Angesichts der Grössenordnung der vom Beschwerdeführer gemäss IK-Auszug (Urk. 6/74) ab Juli 2009 als Geschäftsführer bei der Z.___ und teilweise als Selbständigerwerbender erzielten Jahreseinkünfte (Fr. 120'000.-- im 2009 [Juli bis Dezember auf zwölf Monate aufgerechnet]; Fr. 190'668.-- im 2010 [Fr. 181'677.- + Fr. 8'991.--]; Fr. 139'094.-- im 2011 [Fr. 130'000.-- + Fr. 9'094.--]; Fr. 420'000.-- im 2012; Fr. 450'000.-- im 2013; Fr. 84'240.-- im 2014) erscheint es als überwiegend wahrscheinlich, dass er bei Ausschöpfung des ihm zumutbaren 60 %-Pensums in der Immobilienbranche ein Jahreseinkommen von wenigstens Fr. 59‘169.-- zu erzielen vermag, zumal nicht davon auszugehen ist, dass er aufgrund seiner gesundheitlichen Einschränkungen eine überproportionale Lohneinbusse verzeichnet. Im Vergleich mit dem Valideneinkommen von Fr. 97‘639.-- resultiert somit keine invaliditätsbedingte Erwerbseinbusse von mindestens 40 % (Fr. 38‘470.--). Gemäss LSE 2016, Tabelle TA1, beträgt das Einkommen von im Grundstücks- und Wohnungswesen im obersten Kompetenzniveau 4 tätigen Männern bei einem 60 %-Pensum Fr. 79‘376.-- (Fr. 10‘626.-- x 12 : 40 x 41.5 x 0.6; vgl. auch Tabelle T 03.02.03.01.04.01 Betriebsübliche Arbeitszeit nach Wirtschaftsabteilungen, Ziff. 68 Grundstücks- und Wohnungswesen), sodass auch das Abstellen auf Tabellenwerte nicht zu einem anderen Ergebnis führt.

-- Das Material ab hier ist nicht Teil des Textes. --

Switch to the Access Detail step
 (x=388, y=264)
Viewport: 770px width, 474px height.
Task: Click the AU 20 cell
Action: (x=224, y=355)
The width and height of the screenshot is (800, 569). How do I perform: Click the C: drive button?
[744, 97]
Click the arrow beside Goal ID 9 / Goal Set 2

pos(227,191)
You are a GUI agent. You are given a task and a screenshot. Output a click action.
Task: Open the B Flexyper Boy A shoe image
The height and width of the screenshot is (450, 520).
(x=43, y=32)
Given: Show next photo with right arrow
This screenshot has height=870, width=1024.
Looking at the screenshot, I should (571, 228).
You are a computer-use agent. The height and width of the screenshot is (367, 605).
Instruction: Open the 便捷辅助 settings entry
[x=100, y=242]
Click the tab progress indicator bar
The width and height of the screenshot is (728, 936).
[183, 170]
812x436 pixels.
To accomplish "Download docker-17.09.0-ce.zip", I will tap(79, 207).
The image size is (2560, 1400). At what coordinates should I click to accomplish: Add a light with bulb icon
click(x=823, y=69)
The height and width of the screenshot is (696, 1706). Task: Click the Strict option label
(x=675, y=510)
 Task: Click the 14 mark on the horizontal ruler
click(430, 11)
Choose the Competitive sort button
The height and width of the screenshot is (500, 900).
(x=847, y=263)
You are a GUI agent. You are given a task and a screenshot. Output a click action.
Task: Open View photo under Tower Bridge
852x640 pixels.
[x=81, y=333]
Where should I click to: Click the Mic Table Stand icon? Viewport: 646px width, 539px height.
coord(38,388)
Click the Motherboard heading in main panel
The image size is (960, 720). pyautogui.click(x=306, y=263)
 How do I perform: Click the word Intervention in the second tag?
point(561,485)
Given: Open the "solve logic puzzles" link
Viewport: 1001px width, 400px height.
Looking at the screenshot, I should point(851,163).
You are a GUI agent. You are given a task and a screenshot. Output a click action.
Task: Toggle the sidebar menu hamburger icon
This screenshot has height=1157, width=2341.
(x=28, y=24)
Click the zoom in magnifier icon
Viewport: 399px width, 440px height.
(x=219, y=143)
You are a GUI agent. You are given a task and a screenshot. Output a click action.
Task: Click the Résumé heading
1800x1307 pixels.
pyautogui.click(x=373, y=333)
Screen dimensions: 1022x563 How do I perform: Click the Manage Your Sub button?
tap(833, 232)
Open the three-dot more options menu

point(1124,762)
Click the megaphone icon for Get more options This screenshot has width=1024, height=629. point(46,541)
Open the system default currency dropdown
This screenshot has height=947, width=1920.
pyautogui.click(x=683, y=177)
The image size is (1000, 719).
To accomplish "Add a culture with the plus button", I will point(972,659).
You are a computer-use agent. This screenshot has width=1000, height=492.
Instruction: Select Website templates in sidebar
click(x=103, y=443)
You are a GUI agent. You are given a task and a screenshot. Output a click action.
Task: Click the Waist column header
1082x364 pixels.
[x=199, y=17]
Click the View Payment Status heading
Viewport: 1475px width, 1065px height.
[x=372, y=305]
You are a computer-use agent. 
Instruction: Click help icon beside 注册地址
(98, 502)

Nach dem Gesagten steht dem Beschwerdeführer keine Rente der Invalidenversicherung zu, was zur Abweisung der Beschwerde führt.
7. Da es um die Bewilligung oder Verweigerung von Versicherungsleistungen geht, ist das Verfahren kostenpflichtig. Die Gerichtskosten sind nach dem Verfahrensaufwand und unabhängig vom Streitwert festzulegen (Art. 69 Abs. 1bis IVG) und auf Fr. 800.-- anzusetzen. Entsprechend dem Ausgang des Verfahrens sind sie dem unterliegenden Beschwerdeführer aufzuerlegen.
Das Gericht erkennt:
1. Die Beschwerde wird abgewiesen.
2. Die Gerichtskosten von Fr. 800.-- werden dem Beschwerdeführer auferlegt. Rechnung und Einzahlungsschein werden dem Kostenpflichtigen nach Eintritt der Rechtskraft zugestellt.
3. Zustellung gegen Empfangsschein an:
- Rechtsanwalt Kaspar Gehring
- Sozialversicherungsanstalt des Kantons Zürich, IV-Stelle
- Bundesamt für Sozialversicherungen
sowie an:
- Gerichtskasse (im Dispositiv nach Eintritt der Rechtskraft)
4. Gegen diesen Entscheid kann innert 30 Tagen seit der Zustellung beim Bundesgericht Beschwerde eingereicht werden (Art. 82 ff. in Verbindung mit Art. 90 ff. des Bundesgesetzes über das Bundesgericht, BGG). Die Frist steht während folgender Zeiten still: vom siebten Tag vor Ostern bis und mit dem siebten Tag nach Ostern, vom 15. Juli bis und mit 15. August sowie vom 18. Dezember bis und mit dem 2. Januar (Art. 46 BGG).
Die Beschwerdeschrift ist dem Bundesgericht, Schweizerhofquai 6, 6004 Luzern, zuzustellen.
Die Beschwerdeschrift hat die Begehren, deren Begründung mit Angabe der Beweismittel und die Unterschrift des Beschwerdeführers oder seines Vertreters zu enthalten; der angefochtene Entscheid sowie die als Beweismittel angerufenen Urkunden sind beizulegen, soweit die Partei sie in Händen hat (Art. 42 BGG).